══ Raw records
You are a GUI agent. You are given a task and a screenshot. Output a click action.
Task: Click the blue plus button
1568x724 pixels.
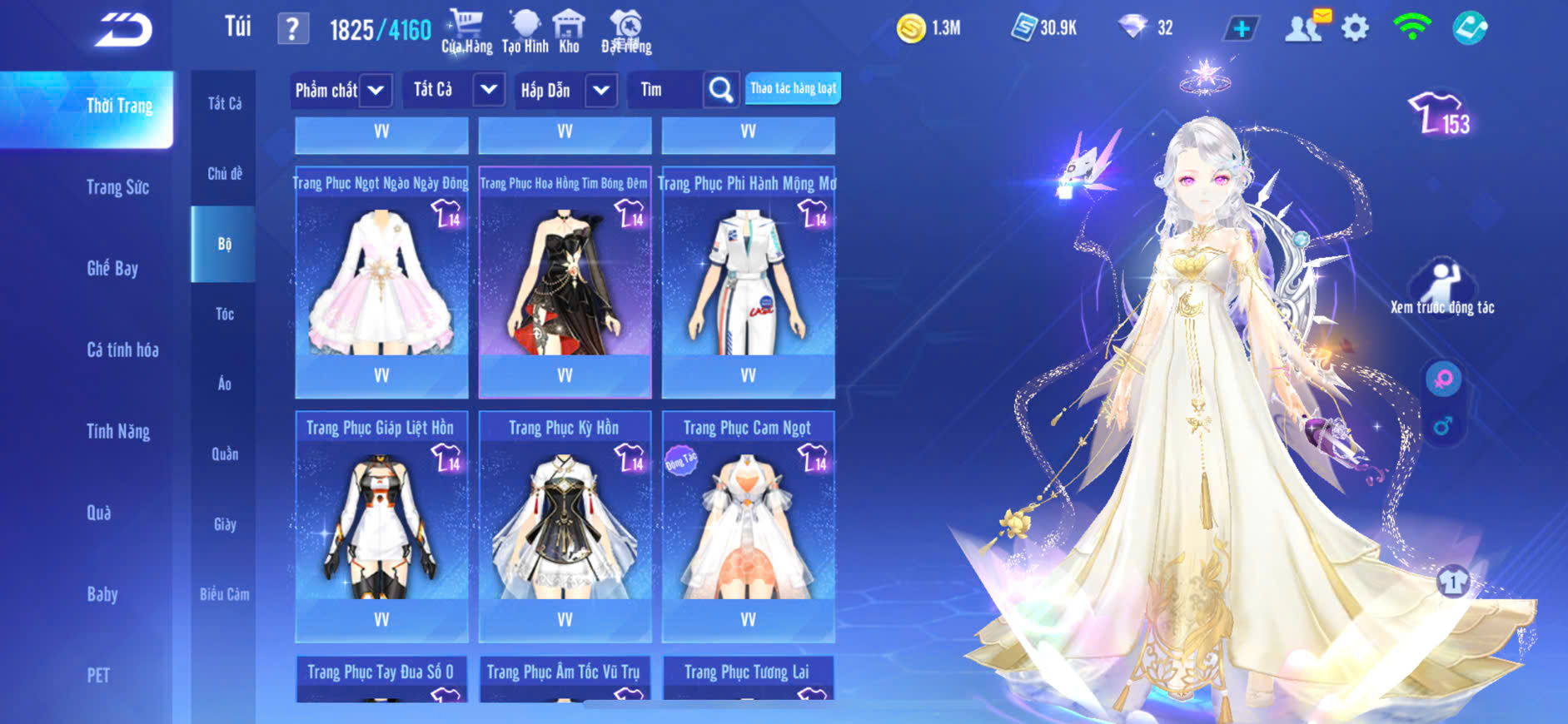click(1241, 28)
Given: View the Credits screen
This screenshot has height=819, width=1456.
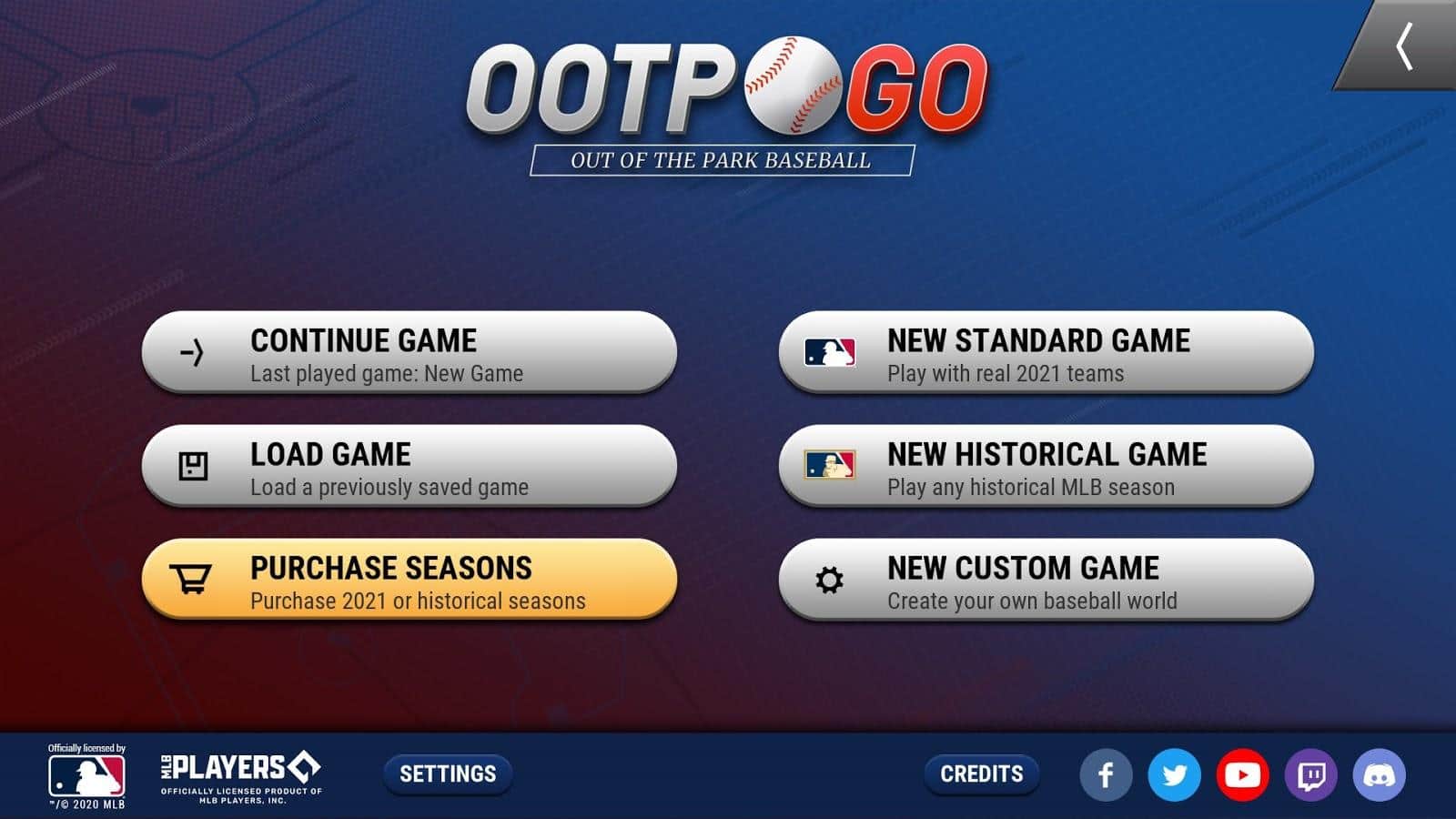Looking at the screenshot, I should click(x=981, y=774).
════
══ Raw records
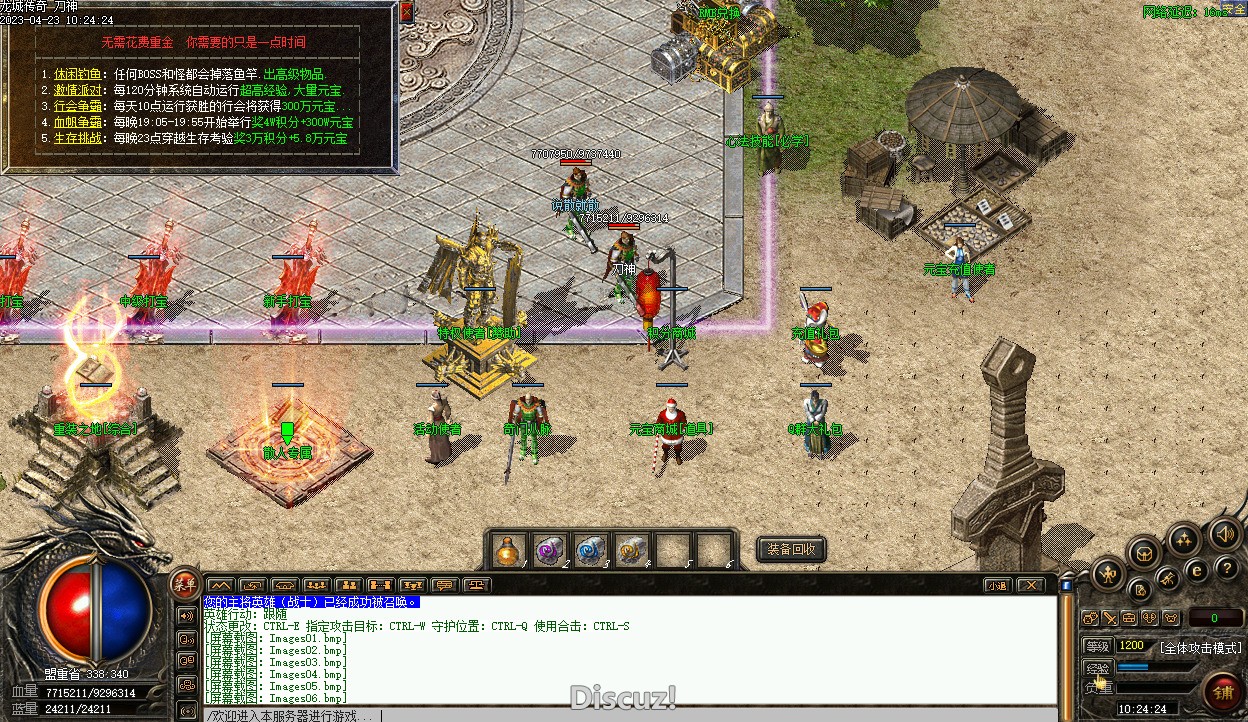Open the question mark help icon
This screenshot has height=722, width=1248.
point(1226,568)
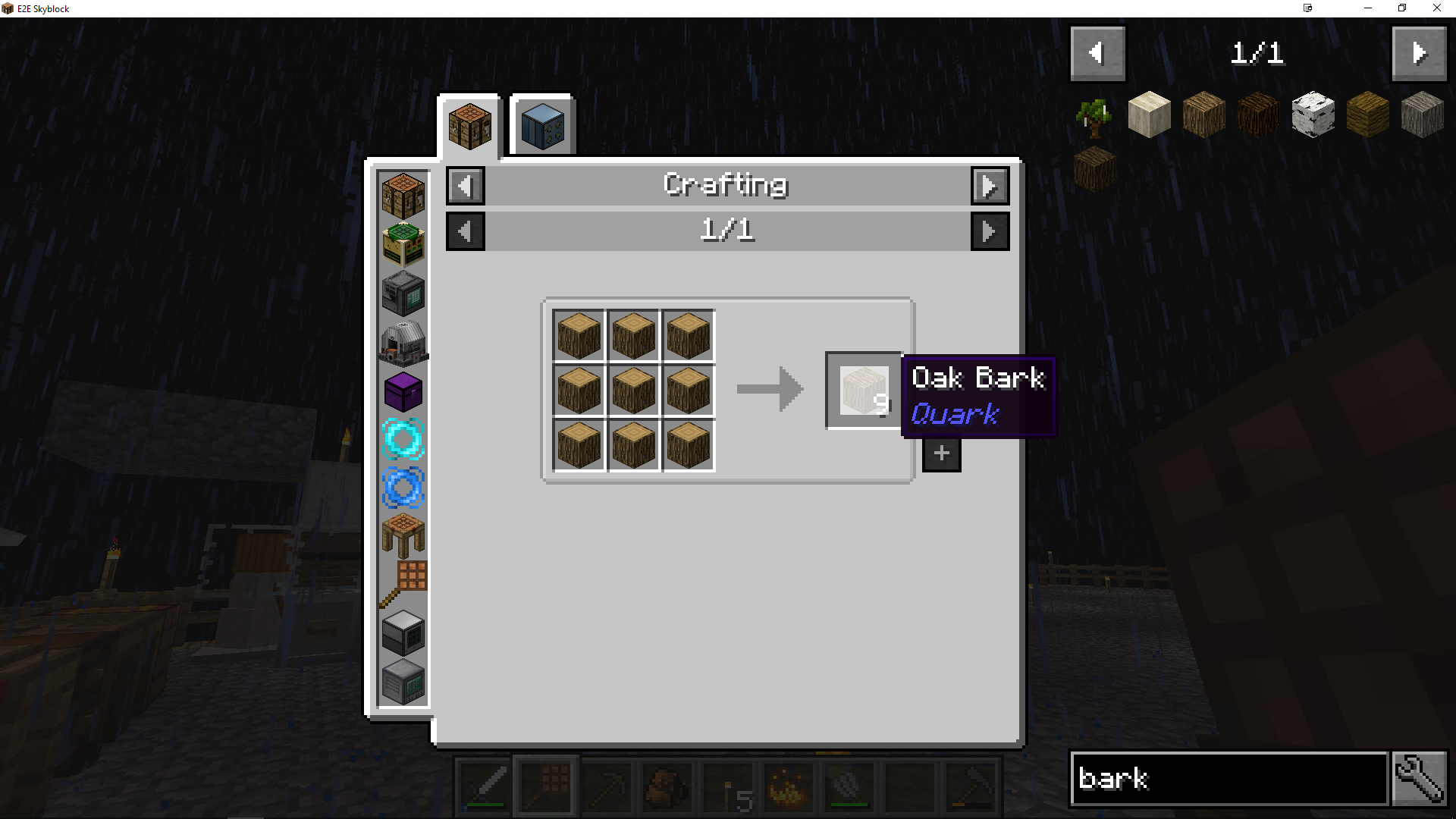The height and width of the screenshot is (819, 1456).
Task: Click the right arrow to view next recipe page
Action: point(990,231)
════
══ Raw records
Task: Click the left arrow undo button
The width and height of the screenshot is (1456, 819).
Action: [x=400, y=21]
════
#### Written task:
Please reproduce the lines from the one containing "You are a GUI" up to and including the one containing "Looking at the" word for word, leaving out the pictures.

#### Written solution:
You are a GUI agent. You are given a task and a screenshot. Output a click action.
Task: Click the blue plus button
1568x724 pixels.
click(1241, 28)
Given: View the Credits screen
This screenshot has height=819, width=1456.
Looking at the screenshot, I should click(x=981, y=774).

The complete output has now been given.